Streets filled with processions, baptismal vows renewed, babies plunged in water.
But this week, in Russia, lots of babies were being plunged into a river to commemorate a baptism that changed the course of history.
Sunday was the 1,031st anniversary of the acceptance of Christianity by Prince Volodymyr for his nation, Kyivan Rus’. The event now goes by different names, depending on where one lives: the Baptism of Kyivan Rus’, the Baptism of Rus’ Ukraine, or the Baptism of Russia.
In the late 10th century, Volodymyr (or Vladimir) ruled over the principality of Kyivan Rus’. While there were some Christians in the territory already, thanks to the 1st-century evangelization of the Apostle Andrew, and in fact even Volodymyr’s grandmother, Olha (Olga), was a Christian, Kyivan Rus’ was largely a pagan society.

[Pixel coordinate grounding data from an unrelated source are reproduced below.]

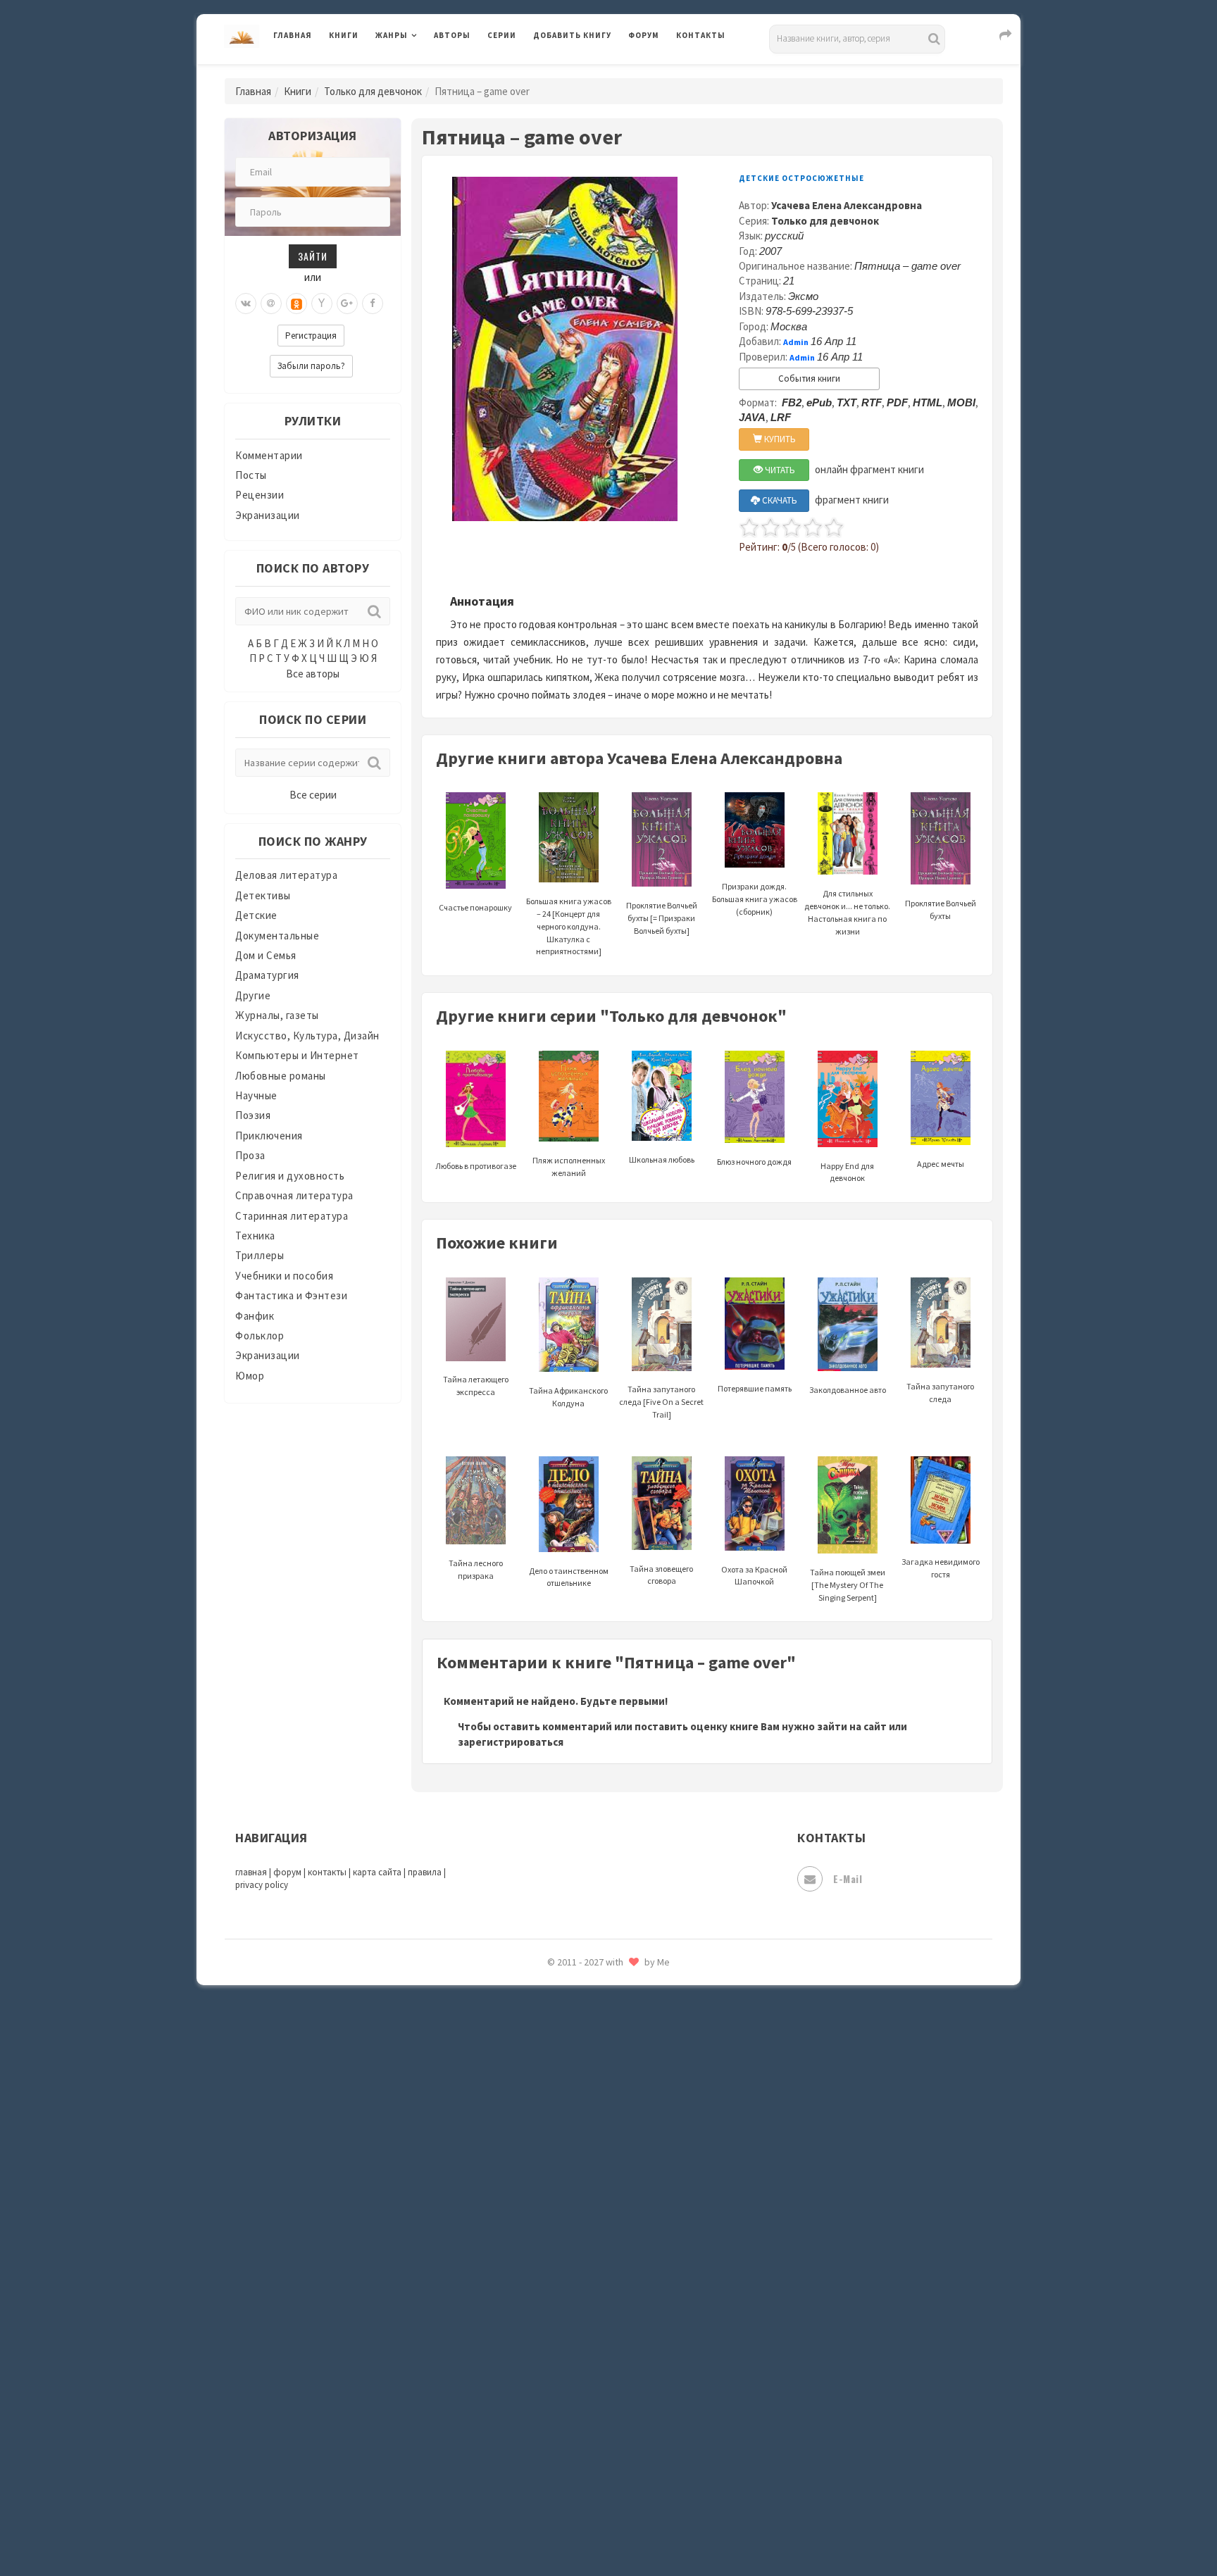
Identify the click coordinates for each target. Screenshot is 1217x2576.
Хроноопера (563, 2370)
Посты (251, 475)
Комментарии (269, 455)
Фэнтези (555, 2339)
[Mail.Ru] (271, 303)
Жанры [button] (391, 35)
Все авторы (312, 673)
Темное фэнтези (574, 2213)
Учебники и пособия (284, 1275)
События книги (809, 378)
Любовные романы (280, 1075)
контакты (327, 1872)
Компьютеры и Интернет (297, 1055)
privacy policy (261, 1885)
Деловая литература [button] (425, 72)
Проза (250, 1155)
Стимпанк (559, 2182)
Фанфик (254, 1316)
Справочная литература (294, 1195)
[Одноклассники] (296, 303)
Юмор (249, 1375)
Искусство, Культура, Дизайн (307, 1035)
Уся (543, 2308)
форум (287, 1872)
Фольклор (259, 1335)
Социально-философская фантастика (627, 2150)
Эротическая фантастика (597, 2465)
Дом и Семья (266, 955)
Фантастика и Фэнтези (291, 1295)
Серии (501, 35)
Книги (343, 35)
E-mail (847, 1878)
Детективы (263, 895)
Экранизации (267, 515)
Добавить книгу (572, 35)
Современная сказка (584, 2119)
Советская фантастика (591, 2087)
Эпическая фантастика (591, 2402)
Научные (256, 1095)
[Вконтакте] (245, 303)
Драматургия (267, 975)
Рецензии (259, 494)
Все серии (313, 794)
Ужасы (550, 2276)
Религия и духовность (289, 1175)
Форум (643, 35)
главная (251, 1872)
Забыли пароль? (311, 366)
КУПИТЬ (779, 439)
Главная (292, 35)
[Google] (347, 303)
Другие (252, 995)
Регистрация (311, 336)
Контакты (700, 35)
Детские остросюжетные (801, 178)
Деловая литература (583, 72)
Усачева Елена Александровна (846, 205)
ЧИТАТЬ (779, 470)
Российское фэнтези (586, 1993)
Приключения (269, 1135)
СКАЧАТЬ (778, 500)
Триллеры (259, 1255)
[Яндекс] (321, 303)
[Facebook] (372, 303)
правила (425, 1872)
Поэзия (252, 1115)
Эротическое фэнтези (588, 2496)
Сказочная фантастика (591, 2025)
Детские (256, 915)
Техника (255, 1235)
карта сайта (377, 1872)
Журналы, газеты (277, 1015)
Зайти (312, 256)
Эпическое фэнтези (582, 2434)
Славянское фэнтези (585, 2056)
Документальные (277, 935)
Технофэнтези (570, 2245)
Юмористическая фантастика (608, 2528)
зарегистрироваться (510, 1742)
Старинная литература (291, 1216)
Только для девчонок (373, 91)
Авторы (452, 35)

Both Volodymyr and Olha are recognized as saints in the Catholic and Orthodox Churches.
Volodymyr felt that his people would benefit from adopting one of the world’s major religions. But none of the reports he received from his envoys, who went to other lands to explore Western Christianity, Judaism or Islam, convinced him.
But then, when his legates returned from Constantinople and reported being so moved by the Divine Liturgy they had attended in the Cathedral of Hagia Sophia that they “knew not whether we were in heaven or on earth,” Volodymyr decided to bring Byzantine Christianity to his nation. He himself was baptized in Crimea, right before marrying Anna, the sister of Byzantine Emperor Basil II. He then returned to Kyiv, where he proceeded to replace pagan monuments with Christian churches.
Over the next centuries, Christianity spread among the Slavs, particularly to the emerging kingdom of Muscovy, which in time was renamed Russia.
The Baptism of Kyivan Rus’ continues to be publicly celebrated annually. In Russia, in fact, July 28 is a public holiday.
In Kyiv, the capital of Ukraine, the Orthodox Church of Ukraine, which was granted ecclesiastical independence by the Ecumenical Patriarchate of Constantinople in January, held a procession to mark the anniversary. Between 20,000-30,000 participants took part, according to Euromaidan Press.
Ecumenical Patriarch Bartholomew sent a message of greeting, which was read at the celebration
“From the Church Of Constantinople, which gave birth to and revived the entire Ukrainian people and its quintessence — the Church consciousness — being a few meters from the place where the Holy Princess Olha was baptized, it is with extraordinary honor and joy that we convey Patriarchal blessings and our wishes to all God’s people and greet with a holy kiss His Beatitude Metropolitan Epifaniy of Kyiv and all Ukraine, the good pastor of the Church of Ukraine, and all the holy bishops without exception who have gathered here,” Patriarch Bartholomew’s greeting said.
In the Ukrainian Greek Catholic Church, Major Archbishop Sviatoslav Shevchuk of Kyiv-Halych presided over the renewal of baptismal vows during Divine Liturgy in the Patriarchal Cathedral of the Resurrection in Kyiv. The rite of renewal on the day of St. Volodymyr’s baptism was introduced in 2006 by his predecessor, Cardinal Lubomyr Husar.
“The treasure of faith of Prince Volodymyr becomes the treasure of every Ukrainian, every son and daughter of Christ’s Church,” Archbishop Shevchuk said, according to the Church’s website.
And, according to Euronews, mass baptism rituals took place across Russia on Sunday. About 150 people from Yekaterinburg and neighboring cities attended the traditional annual open-air rites on the Chusovaya River in the Sverdlovsk Region.
The ritual was held in the village of Stantsionny-Polevskoy. “People taking part in the baptism ceremony were immersed in the river and donned white clothes to symbolize the purity of the soul,” Euronews said. “They were then anointed with holy oil.”